Yeah, 2 weeks in a row, I heard a promo for a new Young Justice while watching Green Lantern. Then nothing would record and I finally decided to put on my investigator hat.


----------



## scooterboy (Mar 27, 2001)

I only noticed two weeks ago because I record this along with GL every saturday morning. I got a new GL episode and wondered why no Young Justice. I looked at the guide for the following saturday, noticed the name change, and set up the Invasion SP in time for the repeat on sunday morning.


----------



## doom1701 (May 15, 2001)

My Comcast box has picked up everything, so either their guide data doesn't reflect the new name, or they use some other kind of logic.


----------



## Figaro (Nov 10, 2003)

Show came back for two weeks and was then put on ani unannounced hiatus until 2013. Thanks for nothing Cartoon Network.


----------



## Peter000 (Apr 15, 2002)

**COLLECTED DATA**

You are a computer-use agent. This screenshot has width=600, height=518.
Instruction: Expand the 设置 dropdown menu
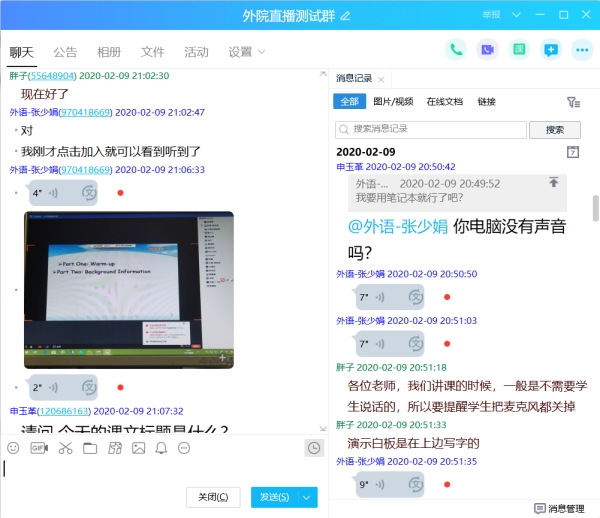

**EXERCISE SET**
1. Decide whether each statement below agrees with the forum thread about Young Justice. Answer yes or no, and quote the words of the thread that settle it.
(a) scooterboy records the show along with GL every Saturday morning.
(b) doom1701's Comcast box failed to record the show.
(c) Figaro says the show returned for two weeks.
2. Use the forum thread about Young Justice to answer each question.
(a) What was the first poster watching when the promo for a new Young Justice was heard?
(b) What did scooterboy set up in time for the Sunday morning repeat?
(c) Until what year does Figaro say the show was on hiatus?
3. List every username that appears in a post header in the forum thread about Young Justice.

**TASK-BY-TASK ANSWERS**
1.
(a) Yes: "I record this along with GL every saturday morning."
(b) No: "My Comcast box has picked up everything"
(c) Yes: "Show came back for two weeks"

2.
(a) Green Lantern
(b) The Invasion SP
(c) 2013

3. scooterboy, doom1701, Figaro, Peter000